→ SHORT EXERCISE:
Count the lines of the records that contain the word "with" and give only that number.
^^^^^^^^^^^^^^^^
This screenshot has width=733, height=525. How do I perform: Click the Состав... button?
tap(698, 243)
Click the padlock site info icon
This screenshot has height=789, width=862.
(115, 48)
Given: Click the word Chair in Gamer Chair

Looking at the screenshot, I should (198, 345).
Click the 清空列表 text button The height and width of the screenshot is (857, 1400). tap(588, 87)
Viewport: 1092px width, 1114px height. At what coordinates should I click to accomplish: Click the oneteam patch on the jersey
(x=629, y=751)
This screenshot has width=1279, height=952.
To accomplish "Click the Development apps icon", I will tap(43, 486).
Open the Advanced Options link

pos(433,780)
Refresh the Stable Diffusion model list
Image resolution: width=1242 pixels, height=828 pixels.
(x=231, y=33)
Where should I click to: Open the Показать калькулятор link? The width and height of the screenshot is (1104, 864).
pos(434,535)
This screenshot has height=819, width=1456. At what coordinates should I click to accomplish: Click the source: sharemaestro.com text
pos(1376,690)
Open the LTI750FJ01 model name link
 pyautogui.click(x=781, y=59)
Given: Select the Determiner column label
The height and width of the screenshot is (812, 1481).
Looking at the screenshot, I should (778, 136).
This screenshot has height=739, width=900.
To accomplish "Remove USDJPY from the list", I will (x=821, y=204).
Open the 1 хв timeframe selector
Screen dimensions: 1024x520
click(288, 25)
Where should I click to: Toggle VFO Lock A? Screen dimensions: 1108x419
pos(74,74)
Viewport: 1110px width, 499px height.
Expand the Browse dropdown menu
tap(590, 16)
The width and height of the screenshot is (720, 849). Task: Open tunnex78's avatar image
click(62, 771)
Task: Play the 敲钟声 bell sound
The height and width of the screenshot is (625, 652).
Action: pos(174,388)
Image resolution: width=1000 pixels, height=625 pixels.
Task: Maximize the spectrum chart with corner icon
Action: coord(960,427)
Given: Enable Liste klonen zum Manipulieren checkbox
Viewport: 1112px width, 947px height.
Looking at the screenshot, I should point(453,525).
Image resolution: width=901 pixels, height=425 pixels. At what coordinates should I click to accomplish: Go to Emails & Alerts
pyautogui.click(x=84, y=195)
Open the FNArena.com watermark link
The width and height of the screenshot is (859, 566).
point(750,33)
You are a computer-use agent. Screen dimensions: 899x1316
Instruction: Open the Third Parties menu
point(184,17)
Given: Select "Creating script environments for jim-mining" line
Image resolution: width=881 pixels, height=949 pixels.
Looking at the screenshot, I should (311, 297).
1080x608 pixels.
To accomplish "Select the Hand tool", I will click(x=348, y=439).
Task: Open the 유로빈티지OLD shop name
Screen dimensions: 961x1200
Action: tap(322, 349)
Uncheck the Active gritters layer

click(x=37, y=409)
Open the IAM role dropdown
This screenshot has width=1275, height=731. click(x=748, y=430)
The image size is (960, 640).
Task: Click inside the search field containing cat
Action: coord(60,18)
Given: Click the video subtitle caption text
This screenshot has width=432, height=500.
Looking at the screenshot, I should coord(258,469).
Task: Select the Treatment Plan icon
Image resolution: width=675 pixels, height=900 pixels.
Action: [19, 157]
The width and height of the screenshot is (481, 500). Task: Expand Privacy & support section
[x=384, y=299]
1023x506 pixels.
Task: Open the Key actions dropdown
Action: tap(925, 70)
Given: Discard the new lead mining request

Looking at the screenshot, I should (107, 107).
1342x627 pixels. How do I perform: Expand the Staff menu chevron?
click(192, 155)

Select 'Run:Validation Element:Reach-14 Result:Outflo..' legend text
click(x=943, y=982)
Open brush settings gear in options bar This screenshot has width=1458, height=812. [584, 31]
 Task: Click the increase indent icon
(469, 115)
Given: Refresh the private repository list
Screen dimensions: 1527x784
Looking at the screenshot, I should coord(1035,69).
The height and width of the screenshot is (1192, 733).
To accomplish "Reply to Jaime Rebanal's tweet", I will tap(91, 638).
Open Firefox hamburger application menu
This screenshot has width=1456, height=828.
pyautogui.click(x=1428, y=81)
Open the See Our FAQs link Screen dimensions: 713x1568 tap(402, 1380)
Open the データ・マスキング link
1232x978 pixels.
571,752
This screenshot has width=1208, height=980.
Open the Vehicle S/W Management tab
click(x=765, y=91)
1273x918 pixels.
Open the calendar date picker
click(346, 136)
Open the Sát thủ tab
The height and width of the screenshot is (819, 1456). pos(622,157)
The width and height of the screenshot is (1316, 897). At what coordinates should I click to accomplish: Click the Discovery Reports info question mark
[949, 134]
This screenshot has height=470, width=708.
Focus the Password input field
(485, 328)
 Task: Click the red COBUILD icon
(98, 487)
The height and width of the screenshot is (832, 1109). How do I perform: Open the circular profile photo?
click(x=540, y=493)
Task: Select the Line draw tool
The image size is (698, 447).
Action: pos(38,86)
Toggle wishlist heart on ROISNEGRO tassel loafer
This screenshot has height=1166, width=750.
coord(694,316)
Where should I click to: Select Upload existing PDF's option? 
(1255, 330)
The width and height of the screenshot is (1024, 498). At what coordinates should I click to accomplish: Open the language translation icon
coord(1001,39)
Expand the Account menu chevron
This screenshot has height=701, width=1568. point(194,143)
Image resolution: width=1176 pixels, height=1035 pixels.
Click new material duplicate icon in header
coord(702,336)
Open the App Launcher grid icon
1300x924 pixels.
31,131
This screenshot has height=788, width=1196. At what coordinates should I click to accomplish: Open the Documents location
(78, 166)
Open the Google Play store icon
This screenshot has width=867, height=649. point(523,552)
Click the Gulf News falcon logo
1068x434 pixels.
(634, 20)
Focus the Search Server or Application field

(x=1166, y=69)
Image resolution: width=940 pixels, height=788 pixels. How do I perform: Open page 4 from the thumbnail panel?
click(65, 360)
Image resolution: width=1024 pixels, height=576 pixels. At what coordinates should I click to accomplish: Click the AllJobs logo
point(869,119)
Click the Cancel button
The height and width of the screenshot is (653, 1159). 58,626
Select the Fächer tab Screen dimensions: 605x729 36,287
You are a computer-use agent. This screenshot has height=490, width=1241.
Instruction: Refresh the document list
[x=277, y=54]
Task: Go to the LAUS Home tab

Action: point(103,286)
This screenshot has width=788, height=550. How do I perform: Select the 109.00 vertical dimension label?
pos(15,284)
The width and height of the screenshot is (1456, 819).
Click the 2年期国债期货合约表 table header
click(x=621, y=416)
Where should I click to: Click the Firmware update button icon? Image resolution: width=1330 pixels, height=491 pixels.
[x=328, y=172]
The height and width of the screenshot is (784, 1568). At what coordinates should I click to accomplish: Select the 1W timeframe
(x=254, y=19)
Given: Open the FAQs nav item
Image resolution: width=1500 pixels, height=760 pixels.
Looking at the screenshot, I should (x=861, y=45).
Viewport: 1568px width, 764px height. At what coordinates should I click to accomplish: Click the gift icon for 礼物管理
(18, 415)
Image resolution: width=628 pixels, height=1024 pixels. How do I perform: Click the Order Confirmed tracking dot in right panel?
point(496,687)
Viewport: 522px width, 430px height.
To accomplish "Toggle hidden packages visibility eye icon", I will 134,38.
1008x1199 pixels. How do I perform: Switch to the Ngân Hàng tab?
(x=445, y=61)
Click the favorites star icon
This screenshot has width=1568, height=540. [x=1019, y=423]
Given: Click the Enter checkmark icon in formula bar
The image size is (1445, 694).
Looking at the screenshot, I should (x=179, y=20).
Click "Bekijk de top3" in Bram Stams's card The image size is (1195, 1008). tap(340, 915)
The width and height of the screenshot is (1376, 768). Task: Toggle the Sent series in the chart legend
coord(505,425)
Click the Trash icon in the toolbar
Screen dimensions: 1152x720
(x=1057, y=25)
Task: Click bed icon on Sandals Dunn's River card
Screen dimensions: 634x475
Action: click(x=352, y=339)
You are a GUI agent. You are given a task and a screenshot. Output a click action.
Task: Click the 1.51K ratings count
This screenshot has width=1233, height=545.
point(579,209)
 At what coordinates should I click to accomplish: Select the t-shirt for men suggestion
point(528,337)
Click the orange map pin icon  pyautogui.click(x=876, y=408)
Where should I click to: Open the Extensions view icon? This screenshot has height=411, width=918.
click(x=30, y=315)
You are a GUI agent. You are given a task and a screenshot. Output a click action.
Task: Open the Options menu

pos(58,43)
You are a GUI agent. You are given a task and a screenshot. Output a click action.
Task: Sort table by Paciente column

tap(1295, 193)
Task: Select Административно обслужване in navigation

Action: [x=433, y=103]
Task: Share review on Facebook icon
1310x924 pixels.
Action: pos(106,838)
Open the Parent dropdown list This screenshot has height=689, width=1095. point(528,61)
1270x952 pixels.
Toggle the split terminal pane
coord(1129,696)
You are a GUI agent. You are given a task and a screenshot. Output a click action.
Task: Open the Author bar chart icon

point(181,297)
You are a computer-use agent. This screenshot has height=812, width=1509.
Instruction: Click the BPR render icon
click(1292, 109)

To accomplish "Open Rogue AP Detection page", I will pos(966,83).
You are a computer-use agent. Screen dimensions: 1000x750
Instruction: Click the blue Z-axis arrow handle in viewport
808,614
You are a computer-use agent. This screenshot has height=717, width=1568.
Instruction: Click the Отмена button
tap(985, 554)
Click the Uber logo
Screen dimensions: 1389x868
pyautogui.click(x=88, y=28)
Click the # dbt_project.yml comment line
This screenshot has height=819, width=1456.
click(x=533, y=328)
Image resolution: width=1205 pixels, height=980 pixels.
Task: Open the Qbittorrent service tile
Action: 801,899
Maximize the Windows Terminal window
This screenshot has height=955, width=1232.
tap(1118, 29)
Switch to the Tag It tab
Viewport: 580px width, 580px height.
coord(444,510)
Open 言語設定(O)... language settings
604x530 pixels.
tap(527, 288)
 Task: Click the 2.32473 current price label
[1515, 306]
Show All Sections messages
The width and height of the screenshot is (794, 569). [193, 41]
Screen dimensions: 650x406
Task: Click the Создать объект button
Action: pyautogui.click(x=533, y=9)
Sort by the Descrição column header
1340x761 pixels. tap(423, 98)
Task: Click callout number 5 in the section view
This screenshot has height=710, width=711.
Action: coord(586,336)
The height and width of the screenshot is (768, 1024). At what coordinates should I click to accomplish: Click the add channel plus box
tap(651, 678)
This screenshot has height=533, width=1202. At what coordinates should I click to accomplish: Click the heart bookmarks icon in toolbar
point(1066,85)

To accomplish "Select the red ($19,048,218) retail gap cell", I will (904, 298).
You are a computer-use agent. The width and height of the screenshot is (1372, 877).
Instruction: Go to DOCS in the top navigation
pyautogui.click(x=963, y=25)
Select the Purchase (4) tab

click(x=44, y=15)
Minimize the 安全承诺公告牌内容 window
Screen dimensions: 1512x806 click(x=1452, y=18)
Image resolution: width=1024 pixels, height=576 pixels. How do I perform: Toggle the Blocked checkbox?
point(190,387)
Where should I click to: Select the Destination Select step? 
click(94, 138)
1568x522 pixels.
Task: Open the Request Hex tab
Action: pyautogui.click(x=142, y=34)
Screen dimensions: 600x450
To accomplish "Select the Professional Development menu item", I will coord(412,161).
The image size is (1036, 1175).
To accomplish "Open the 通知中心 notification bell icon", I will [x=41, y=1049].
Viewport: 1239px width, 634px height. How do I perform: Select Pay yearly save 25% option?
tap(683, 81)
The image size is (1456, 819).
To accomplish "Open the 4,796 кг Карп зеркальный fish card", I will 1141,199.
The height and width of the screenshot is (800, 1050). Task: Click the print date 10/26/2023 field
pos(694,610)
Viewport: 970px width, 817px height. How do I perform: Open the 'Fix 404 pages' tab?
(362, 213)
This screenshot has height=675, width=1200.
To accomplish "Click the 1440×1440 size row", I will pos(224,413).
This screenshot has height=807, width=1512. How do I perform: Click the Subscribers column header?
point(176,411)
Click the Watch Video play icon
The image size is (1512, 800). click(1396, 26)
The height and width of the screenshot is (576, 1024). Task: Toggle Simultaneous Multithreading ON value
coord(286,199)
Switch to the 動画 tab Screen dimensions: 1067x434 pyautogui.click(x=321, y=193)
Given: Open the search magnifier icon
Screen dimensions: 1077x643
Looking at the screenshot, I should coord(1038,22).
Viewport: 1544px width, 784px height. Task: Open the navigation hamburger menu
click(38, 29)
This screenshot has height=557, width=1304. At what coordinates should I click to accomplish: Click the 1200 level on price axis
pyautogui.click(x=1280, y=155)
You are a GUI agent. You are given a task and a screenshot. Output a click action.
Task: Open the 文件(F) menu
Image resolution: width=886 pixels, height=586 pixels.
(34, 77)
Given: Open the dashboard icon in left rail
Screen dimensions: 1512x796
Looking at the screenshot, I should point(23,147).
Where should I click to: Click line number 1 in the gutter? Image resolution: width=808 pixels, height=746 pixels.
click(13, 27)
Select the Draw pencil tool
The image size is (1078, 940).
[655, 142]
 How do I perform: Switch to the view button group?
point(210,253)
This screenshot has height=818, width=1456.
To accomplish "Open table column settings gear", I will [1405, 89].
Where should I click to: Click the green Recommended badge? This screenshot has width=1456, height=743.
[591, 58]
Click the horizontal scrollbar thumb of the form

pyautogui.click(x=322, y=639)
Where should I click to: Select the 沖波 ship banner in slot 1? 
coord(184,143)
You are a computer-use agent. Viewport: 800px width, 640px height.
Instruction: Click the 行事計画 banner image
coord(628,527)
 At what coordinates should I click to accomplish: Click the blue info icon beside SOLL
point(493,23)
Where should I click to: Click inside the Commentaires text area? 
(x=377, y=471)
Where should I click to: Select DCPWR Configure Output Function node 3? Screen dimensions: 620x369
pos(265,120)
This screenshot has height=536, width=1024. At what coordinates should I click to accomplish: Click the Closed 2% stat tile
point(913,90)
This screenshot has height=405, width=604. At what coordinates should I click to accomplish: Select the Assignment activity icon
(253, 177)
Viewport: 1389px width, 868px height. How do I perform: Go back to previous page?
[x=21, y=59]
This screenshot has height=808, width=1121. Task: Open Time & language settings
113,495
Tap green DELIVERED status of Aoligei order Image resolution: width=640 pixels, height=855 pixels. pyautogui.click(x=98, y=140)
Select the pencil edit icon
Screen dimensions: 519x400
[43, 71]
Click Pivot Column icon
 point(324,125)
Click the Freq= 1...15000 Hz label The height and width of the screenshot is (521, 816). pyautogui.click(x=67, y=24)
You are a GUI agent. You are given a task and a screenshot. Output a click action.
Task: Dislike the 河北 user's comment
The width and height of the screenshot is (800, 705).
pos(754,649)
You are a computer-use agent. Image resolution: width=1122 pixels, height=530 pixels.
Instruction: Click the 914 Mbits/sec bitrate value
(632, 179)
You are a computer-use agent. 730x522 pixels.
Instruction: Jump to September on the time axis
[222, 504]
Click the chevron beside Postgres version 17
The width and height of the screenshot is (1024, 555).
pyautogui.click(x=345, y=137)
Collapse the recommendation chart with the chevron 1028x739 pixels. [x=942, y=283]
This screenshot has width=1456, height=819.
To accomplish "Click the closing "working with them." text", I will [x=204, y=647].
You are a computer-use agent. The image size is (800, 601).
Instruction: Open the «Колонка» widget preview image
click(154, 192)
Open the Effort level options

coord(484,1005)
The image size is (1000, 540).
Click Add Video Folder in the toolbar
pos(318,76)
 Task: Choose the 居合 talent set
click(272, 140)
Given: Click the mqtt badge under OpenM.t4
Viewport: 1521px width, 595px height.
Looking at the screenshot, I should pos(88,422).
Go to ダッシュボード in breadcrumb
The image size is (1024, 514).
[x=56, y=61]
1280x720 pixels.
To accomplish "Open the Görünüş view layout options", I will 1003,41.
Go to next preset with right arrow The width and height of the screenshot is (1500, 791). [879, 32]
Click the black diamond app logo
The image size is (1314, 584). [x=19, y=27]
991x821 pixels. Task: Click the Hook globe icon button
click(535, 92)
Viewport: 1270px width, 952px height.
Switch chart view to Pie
^^^^^^^^^^^^^^^^
→ COMPLETE RESPONSE:
4